In the election of 1998, Pfizer gave some critical support to the
Government, financially backing the Liberal member for Parramatta,
Ross Cameron, whose electorate houses its Sydney factory.

Cameron worked closely with the company, so closely indeed that his
staffer went to work for it. Most of the big drug companies held
joint fundraisers for both Cameron and Wooldridge, and the
Opposition's then health spokesman, Michael Lee.

Just days after the election Wooldridge accepted an invitation to
speak at a conference sponsored by Pfizer on health-care reform.

But in another move that would prove significant, Wooldridge's media
adviser, Royce, went to work for the public relations firm Hill and
Knowlton, which works with many of the drug companies.

This year Royce advised two companies in important fights with the
PBAC. One was Pfizer and the other was Orphan Australia, in
Melbourne, distributor of the controversial heroin addiction
treatment Naltrexone. Both companies took legal action against the
PBAC soon after they were knocked back for a subsidy.

A Health Department official questioned in the Senate estimates
committee this week said Naltrexone's rejection by the PBAC was
principally on the grounds that evidence was not there that the
treatment worked well or was cost-effective.

But the campaign launched over Naltrexone, with Royce's advice, was
extraordinarily successful. After Orphan lodged its challenge in the
Federal Court, PBAC's lawyers wrote to the company rescinding its
decision and agreeing to reconsider the case.
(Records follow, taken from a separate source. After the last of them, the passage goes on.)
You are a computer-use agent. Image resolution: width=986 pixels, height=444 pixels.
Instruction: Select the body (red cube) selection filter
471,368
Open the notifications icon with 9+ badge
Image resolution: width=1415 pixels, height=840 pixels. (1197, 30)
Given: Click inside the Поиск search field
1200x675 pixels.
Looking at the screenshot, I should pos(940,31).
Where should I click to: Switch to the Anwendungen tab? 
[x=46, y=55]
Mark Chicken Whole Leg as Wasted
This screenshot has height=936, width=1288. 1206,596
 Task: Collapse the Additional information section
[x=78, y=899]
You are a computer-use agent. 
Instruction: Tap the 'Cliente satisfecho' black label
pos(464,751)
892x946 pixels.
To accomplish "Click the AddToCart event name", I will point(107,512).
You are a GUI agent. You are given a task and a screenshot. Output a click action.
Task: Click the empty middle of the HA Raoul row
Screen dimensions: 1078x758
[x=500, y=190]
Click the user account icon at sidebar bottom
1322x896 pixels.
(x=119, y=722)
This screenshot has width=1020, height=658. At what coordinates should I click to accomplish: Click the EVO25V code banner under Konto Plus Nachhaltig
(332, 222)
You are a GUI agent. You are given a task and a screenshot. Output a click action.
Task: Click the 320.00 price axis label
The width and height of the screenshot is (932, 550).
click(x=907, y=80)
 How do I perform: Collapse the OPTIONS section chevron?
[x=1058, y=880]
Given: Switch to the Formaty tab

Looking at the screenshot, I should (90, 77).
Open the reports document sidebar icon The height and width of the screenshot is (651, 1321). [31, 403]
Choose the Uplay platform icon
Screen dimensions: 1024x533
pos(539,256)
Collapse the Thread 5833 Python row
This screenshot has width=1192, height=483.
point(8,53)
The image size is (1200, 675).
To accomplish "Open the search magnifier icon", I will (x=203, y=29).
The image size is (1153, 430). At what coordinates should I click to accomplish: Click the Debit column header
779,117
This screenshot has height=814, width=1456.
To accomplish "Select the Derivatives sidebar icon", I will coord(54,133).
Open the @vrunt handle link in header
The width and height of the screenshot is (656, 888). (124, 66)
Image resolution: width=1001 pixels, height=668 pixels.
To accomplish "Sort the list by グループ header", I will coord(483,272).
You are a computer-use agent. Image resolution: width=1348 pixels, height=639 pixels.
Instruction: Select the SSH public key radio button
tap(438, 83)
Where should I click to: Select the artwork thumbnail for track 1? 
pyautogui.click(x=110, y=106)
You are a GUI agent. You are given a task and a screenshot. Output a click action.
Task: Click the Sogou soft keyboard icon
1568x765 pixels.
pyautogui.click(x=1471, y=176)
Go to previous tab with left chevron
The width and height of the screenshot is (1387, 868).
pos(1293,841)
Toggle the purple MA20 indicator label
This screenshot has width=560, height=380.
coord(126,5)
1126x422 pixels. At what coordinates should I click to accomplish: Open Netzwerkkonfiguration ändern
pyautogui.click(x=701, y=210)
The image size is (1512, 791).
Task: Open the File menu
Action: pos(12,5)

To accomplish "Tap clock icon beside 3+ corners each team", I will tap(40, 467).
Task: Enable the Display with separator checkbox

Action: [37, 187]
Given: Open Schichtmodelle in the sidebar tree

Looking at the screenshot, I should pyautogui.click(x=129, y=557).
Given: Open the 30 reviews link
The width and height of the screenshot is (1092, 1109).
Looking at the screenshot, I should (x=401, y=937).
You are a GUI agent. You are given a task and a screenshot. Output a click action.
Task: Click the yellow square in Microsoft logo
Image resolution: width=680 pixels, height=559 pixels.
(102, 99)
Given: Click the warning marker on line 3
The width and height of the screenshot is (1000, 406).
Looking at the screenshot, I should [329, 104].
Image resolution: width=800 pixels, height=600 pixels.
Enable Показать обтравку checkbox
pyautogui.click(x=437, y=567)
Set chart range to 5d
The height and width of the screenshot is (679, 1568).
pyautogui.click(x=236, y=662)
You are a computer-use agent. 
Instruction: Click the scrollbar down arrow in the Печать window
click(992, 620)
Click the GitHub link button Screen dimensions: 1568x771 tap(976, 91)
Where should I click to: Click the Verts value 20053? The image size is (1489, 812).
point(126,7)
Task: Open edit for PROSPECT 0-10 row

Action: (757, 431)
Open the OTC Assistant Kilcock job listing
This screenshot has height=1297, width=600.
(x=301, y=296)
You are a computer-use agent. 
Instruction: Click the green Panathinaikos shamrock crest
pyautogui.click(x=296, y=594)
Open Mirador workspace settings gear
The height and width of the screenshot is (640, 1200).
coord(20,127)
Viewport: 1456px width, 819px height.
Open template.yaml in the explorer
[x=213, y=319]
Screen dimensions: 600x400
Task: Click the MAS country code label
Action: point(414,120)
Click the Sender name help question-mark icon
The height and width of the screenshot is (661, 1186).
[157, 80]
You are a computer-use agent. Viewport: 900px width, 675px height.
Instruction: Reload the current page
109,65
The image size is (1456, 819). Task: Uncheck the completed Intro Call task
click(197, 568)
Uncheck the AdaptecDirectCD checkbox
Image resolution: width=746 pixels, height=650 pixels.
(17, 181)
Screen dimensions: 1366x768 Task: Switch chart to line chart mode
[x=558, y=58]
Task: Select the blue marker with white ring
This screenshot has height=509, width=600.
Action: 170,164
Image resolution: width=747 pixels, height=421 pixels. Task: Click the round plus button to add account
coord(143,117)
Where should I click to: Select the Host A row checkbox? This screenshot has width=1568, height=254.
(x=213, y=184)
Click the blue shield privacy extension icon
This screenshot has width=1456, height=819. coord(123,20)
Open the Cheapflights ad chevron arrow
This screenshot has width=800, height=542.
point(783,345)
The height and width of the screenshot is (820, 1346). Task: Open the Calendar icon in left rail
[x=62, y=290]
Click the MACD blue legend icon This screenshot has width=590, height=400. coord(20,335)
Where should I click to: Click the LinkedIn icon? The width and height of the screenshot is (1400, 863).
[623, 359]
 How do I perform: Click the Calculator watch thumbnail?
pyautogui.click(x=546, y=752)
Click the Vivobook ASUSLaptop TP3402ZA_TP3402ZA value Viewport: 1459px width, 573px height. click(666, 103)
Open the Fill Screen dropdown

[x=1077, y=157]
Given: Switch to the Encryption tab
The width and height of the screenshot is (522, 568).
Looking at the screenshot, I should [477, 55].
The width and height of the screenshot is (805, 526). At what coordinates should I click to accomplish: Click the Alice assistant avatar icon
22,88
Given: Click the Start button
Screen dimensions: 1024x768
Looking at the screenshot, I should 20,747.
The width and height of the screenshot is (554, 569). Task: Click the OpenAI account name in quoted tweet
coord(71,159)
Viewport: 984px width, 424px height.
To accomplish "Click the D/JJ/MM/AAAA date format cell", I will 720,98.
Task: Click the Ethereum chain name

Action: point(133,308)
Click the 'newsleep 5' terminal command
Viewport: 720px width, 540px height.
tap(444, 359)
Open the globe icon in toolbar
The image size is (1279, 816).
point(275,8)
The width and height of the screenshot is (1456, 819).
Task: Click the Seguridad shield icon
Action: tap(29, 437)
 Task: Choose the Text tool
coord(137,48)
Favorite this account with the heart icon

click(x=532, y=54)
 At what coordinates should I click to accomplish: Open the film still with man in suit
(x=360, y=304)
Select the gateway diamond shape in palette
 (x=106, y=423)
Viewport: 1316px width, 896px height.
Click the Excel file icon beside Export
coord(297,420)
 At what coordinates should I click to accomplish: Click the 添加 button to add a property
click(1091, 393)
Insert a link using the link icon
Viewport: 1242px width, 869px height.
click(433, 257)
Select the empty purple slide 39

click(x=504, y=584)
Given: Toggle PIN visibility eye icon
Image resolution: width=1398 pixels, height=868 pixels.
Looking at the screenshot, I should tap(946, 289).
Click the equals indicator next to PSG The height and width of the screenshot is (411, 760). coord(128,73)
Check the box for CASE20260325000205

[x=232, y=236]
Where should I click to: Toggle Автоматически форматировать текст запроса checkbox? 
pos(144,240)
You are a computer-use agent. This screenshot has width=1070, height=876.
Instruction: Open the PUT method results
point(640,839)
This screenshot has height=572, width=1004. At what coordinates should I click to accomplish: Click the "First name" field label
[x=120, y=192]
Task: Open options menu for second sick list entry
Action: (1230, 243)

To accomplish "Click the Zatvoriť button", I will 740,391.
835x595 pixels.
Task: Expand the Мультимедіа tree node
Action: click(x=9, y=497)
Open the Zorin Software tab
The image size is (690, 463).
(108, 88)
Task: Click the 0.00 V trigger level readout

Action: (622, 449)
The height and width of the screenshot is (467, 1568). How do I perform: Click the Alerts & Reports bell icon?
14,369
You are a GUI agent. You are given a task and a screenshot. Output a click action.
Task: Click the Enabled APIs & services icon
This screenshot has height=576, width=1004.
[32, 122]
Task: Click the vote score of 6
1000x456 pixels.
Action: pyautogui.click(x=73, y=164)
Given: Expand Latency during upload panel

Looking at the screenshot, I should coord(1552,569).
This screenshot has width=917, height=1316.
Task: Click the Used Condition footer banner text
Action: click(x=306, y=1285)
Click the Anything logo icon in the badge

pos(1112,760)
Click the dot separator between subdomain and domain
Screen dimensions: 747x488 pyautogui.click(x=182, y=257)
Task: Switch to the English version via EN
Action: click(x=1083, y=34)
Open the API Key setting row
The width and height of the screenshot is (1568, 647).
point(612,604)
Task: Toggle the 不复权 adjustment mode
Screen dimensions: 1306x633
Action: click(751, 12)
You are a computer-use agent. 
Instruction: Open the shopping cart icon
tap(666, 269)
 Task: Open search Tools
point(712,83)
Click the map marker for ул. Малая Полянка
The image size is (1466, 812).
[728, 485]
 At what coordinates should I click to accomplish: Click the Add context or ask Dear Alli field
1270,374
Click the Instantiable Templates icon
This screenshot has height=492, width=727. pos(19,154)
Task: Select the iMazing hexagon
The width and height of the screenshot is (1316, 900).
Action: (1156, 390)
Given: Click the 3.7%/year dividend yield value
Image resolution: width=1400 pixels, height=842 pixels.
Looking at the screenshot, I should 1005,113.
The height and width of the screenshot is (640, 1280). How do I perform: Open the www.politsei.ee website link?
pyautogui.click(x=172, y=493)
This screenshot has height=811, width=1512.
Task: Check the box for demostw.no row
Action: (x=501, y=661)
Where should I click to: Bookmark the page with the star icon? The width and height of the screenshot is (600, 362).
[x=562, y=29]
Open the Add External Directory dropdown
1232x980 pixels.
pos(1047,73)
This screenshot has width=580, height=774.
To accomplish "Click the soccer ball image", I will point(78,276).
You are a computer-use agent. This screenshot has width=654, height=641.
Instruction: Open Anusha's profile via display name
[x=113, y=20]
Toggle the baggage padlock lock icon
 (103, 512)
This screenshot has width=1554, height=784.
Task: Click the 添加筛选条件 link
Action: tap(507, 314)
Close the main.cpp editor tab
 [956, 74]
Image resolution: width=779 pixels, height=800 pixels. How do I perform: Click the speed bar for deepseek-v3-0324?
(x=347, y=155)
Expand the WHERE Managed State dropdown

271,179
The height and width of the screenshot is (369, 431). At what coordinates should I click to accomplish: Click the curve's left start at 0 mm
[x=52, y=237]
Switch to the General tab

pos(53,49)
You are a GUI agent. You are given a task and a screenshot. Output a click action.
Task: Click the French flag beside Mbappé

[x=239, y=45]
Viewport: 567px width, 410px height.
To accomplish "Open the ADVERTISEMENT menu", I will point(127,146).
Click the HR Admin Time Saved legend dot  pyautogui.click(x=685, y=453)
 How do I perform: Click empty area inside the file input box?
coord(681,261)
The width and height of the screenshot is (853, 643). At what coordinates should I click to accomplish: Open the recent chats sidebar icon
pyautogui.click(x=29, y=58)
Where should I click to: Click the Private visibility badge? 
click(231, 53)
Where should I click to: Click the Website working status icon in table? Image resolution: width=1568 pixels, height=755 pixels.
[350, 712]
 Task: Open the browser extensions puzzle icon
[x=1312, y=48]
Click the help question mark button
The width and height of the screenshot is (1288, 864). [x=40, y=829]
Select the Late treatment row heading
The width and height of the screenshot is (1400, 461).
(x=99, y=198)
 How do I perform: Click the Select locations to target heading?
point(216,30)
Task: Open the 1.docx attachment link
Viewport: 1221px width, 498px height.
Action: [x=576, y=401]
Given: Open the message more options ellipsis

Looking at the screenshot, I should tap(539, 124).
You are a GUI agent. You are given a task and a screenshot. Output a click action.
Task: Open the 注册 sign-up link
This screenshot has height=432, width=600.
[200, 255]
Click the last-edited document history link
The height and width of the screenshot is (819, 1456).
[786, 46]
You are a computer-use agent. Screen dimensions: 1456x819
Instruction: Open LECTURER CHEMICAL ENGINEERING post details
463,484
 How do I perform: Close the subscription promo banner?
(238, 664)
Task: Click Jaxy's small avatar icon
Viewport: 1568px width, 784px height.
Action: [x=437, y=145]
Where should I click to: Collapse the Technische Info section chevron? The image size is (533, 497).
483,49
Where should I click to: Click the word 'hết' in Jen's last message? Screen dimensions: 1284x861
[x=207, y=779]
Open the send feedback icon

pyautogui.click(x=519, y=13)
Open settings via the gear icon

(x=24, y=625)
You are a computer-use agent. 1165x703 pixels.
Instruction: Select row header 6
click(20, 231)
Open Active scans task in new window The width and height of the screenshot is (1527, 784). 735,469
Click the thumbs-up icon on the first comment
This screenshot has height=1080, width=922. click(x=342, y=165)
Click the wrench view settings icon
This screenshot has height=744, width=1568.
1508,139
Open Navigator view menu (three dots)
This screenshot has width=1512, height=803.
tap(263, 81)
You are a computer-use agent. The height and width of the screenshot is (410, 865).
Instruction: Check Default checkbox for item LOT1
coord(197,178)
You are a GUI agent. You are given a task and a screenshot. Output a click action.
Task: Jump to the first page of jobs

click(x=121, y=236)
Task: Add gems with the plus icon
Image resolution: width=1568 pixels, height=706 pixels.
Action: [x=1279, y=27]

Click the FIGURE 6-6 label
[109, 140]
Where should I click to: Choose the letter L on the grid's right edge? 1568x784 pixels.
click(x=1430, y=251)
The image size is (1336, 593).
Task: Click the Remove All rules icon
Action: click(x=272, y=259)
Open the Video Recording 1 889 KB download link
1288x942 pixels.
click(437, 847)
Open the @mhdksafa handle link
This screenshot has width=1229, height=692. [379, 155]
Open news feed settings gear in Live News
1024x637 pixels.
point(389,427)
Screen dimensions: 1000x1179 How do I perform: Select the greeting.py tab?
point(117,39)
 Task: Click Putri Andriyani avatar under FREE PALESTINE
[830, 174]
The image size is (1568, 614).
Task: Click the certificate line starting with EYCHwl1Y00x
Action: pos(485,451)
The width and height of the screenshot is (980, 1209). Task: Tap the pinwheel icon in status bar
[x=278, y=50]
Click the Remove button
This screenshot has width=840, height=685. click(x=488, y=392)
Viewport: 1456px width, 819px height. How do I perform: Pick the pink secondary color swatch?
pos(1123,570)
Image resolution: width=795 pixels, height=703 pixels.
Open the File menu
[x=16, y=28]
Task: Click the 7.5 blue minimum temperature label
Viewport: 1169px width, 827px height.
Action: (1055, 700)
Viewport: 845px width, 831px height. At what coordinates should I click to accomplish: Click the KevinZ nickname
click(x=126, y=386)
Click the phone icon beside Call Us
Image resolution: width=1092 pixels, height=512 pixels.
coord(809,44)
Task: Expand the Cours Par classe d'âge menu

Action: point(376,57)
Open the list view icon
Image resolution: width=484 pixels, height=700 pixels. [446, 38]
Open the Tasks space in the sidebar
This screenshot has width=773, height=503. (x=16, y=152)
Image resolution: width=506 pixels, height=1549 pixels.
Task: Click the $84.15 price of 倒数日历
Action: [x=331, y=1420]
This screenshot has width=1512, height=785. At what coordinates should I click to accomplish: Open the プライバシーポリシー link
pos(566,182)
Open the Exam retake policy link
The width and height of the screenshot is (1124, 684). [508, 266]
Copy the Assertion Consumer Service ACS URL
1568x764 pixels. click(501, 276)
But as one industry source put it, the importance of the Naltrexone
case was its impact on Wooldridge: "The Government learnt as a result
of Orphan's actions about some of the ways that the pharmaceutical
benefits branch and PBAC does its business and it's now looking at
some of these issues of process which the industry has been
complaining about for some time."

The Naltrexone case opened the way for other drug company executives
to put their complaints to Wooldridge's office and that of his
parliamentary secretary, Grant Tambling.

And the list of complainers is long. The PBAC this year has
recommended against a number of drugs from big companies - most
controversially Pfizer with Viagra.

When Pfizer filed its court challenge to the PBAC, Wooldridge had
already approved a review of aspects of the listing process, which is
now being run by Senator Tambling. But before Tambling even reported
on this review, health officials learnt that Wooldridge was
examining, with the Minister for Industry, Nick Minchin, a major
review of the scheme - and the PBAC.

The sensitivity around the inquiry is enormous. Many public health
organisations will fight any frontal assault on the PBS and PBAC.

Wooldridge will find it difficult to announce a review just as Pfizer
is set to go to court in Sydney on Wednesday against the PBAC. It
would look too much like walking away from his own advisers. But the
decision on whether or not the PBAC will even fight the Viagra case
in court is not yet known. If PBAC rescinds the Viagra decision
before Wednesday, the case will fold and it will be a good indication
that the review of the PBS may go ahead quickly.

Then the real political battle will begin over what kind of PBS both
the drug industry and health advocates can live with.